House prices have fallen for the second month in a row, according to Nationwide – following wider predictions of a 9 per cent fall in the market. Nationwide’s house price index fell 1.4 per cent last month after falling 0.9 per cent the month before. That’s still up 4.4 per cent year-on-year but (pandemic excluded) it’s the first significant drop in property prices since the 2008 crash. Earlier this week, data from Zoopla suggested a 44 per cent drop in demand. The Bank of England, too, said mortgage approvals are at their lowest since June 2020.
Nationwide now puts the average house price at £263,788, nearly £4,500 less than in October. This is, it says, a basic function of the rising cost of borrowing (a worldwide trend, briefly exacerbated in the UK by the Truss debacle). But at one point back then, the markets feared Bank of England base rates would hit 6.5 per cent: now they’re expected to peak at just under 4.7 per cent next summer. House buyers will see a slightly higher peak of 5 per cent around a year later according to the OBR.
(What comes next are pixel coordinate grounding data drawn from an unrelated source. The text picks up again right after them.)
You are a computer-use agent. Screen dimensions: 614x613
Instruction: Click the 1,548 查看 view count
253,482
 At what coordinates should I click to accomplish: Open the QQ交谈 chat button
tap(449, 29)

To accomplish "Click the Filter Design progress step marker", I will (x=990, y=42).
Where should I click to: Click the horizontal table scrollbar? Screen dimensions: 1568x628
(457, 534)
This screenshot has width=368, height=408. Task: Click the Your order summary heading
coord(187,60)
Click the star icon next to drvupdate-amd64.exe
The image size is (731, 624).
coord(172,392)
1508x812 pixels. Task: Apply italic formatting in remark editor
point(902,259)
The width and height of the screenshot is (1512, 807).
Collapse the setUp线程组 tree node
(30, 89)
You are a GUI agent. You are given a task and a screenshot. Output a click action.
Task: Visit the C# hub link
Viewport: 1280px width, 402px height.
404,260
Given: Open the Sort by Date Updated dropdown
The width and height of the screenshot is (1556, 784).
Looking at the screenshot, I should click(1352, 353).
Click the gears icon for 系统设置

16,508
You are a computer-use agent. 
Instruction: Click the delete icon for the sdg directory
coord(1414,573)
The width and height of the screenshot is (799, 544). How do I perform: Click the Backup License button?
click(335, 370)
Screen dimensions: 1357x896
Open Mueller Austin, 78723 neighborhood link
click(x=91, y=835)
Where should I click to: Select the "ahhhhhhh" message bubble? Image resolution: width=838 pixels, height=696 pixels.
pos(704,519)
The Nationwide index is one of many house price metrics. One forecaster, Capital Economics, expects house prices to fall 12 per cent before 2024. The OBR goes for a smaller figure, saying house prices will 'fall by 9 per cent between the fourth quarter of 2022 and the third quarter of 2024’, blaming rising rates and a recession believed to have started already.
So is this good news for first-time buyers? Not for long, according to the OBR. When the economy starts to recover (expected to be from 2025), house prices are due to rise faster than incomes. The cost of buying a home will settle at around seven times higher than average earnings. Affordability is, of course, a mixture of prices and interest rates – and in recent years, high prices have been offset by low rates.
Mortgage lenders also said that persistently high inflation was eating into the purchasing power of potential buyers. Inflation may have peaked but economists don't expect it to return to the Bank’s 2 per cent target until the middle of 2024. Against this we need to set the supply and demand for UK housing. The picture is still settling, but with first-time mortgages already well over 5 per cent (vs under 2 per cent a few months ago) the decline in prices is unlikely to offset the increased cost of borrowing for those who still feel locked out of the market.